Stored items:
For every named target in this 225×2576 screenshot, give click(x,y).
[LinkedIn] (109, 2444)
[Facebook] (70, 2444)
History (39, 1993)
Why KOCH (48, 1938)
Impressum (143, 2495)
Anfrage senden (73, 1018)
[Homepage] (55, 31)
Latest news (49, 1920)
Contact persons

:: Work instructions ::
Retype the records above without changing a single word.

:: Result of the task ::
For every named target in this 225×2576 screenshot, give click(x,y).
[LinkedIn] (109, 2444)
[Facebook] (70, 2444)
History (39, 1993)
Why KOCH (48, 1938)
Impressum (143, 2495)
Anfrage senden (73, 1018)
[Homepage] (55, 31)
Latest news (49, 1920)
Contact persons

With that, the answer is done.